What is the number of lines in these entries that include "Open"? Write that number and no other text.

** PROVIDED RECORDS **
__________________________________________________

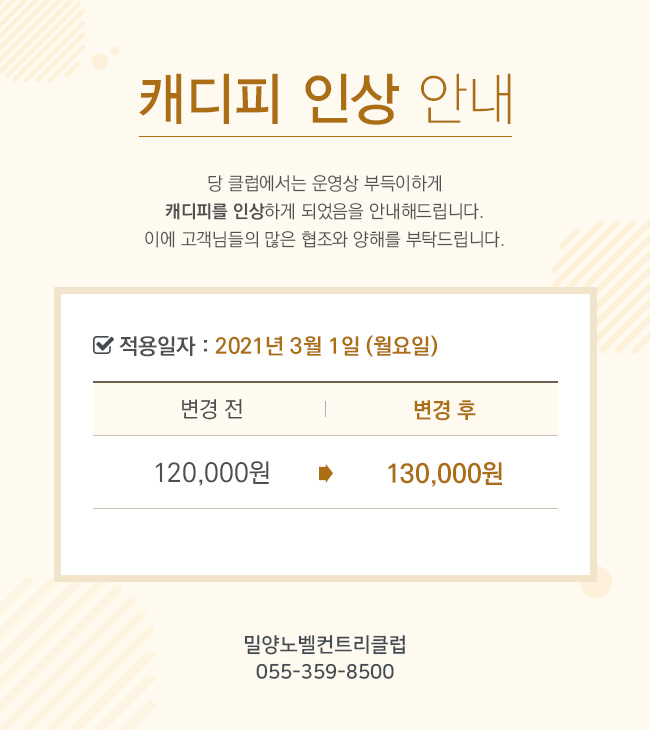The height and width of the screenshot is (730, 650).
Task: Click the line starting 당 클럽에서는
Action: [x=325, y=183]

__________________________________________________

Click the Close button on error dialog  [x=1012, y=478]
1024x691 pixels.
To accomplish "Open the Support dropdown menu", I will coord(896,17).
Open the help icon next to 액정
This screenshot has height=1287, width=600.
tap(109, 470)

__________________________________________________

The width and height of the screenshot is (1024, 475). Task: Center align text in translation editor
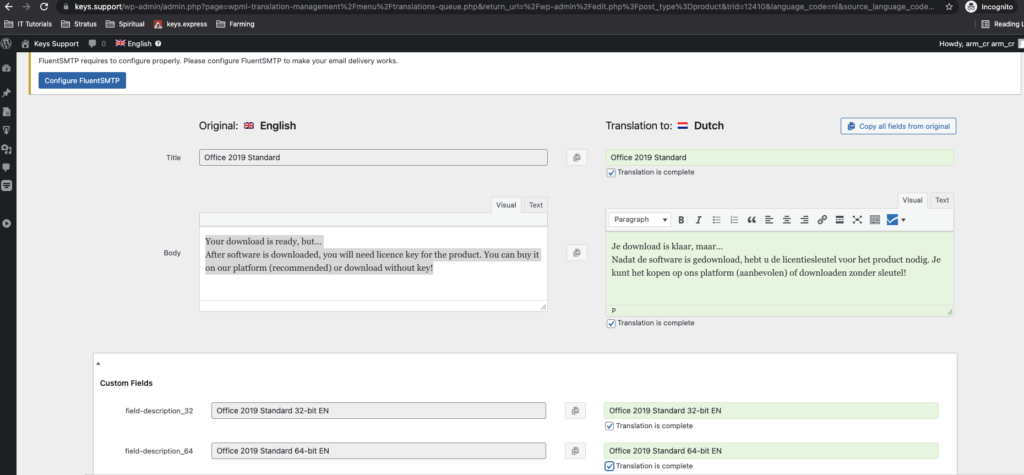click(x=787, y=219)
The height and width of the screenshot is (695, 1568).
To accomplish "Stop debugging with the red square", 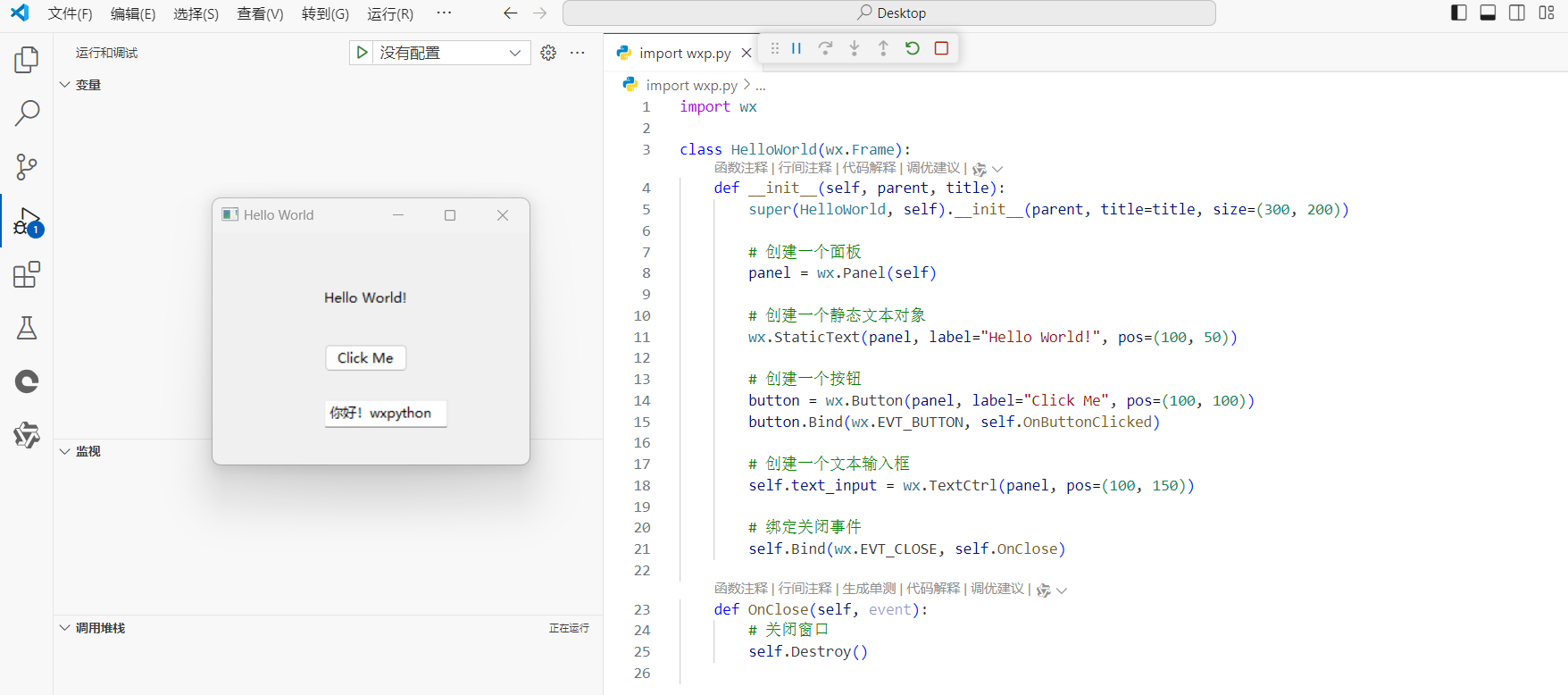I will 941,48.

__________________________________________________

** ANSWER BOX **
2